Obviously the answer is “yes.”
The final scenes of the movie prominently display Chevy’s next gen Volt, a family vehicle with extended electric range. The connection between Chevrolet, Disney, and this movie seems appropriate. When Walt envisioned EPCOT, an acronym for Experimental Prototype Community (or City depending on who you’re talking to) of Tomorrow, he pictured an actual city with real citizens living day to day lives. The city would have a working public library, offices, shopping districts, etc. Because of logistics, the Disney Company decided they didn’t want to take on such a huge endeavor without the guidance from Walt, who had, by this time, passed away. The Tomorrowland that the characters in the movie of the same name are looking for is a futuristic community much like what Walt pictured. After all, the whole movie is based on the “what if Walt did this and we didn’t know about it” question.
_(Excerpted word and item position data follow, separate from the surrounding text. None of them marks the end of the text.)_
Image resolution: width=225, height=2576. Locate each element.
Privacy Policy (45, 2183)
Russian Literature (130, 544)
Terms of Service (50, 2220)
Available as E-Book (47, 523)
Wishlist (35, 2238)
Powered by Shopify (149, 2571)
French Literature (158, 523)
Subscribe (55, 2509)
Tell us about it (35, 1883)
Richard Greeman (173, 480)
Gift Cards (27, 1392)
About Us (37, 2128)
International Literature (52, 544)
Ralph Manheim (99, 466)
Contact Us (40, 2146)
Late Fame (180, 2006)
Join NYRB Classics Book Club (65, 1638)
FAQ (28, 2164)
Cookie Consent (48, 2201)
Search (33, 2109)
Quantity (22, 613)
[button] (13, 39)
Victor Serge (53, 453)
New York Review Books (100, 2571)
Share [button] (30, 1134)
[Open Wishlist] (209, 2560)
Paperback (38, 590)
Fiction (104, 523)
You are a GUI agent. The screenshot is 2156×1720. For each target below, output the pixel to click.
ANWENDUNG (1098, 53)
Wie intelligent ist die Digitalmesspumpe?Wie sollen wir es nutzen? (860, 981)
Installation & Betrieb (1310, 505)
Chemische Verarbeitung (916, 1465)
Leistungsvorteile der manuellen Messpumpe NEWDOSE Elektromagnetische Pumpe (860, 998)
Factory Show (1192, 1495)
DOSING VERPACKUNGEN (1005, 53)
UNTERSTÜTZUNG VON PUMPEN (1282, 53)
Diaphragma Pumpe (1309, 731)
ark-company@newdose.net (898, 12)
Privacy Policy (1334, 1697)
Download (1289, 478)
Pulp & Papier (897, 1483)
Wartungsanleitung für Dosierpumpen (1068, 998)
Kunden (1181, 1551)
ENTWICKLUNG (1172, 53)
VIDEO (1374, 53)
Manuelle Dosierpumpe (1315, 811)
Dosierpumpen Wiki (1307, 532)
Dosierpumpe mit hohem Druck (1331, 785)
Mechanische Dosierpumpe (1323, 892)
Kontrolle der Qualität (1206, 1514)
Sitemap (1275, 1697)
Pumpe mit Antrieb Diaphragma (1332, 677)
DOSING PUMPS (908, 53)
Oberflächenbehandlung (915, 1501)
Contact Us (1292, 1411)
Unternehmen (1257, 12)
It seems that we’ve come full-circle. GM approaches Disney to create a short film. GM gets their video, and Disney extends his studio’s reach by associating with a rather large company at a time when he was trying to make a name for himself. Disney and GM partner up to create not one but two successful rides and a partnership spanning almost 40 years. Everybody wins!
What Is Next?
So what does the future hold for Disney and Chevy? There is little doubt that the partnership will continue for Test Track in Epcot. However, Tomorrowland in Magic Kingdom has become a little outdated (which is always a problem when portraying the future). Will the 50th anniversary see a reimagined Tomorrowland? Will there be a GM connection? It’s hard to predict the future, so for now, let’s be thankful that GM and Disney wanted us to learn how to use hand tools safely.
Do you think Chevy is a good sponsor for Disney World?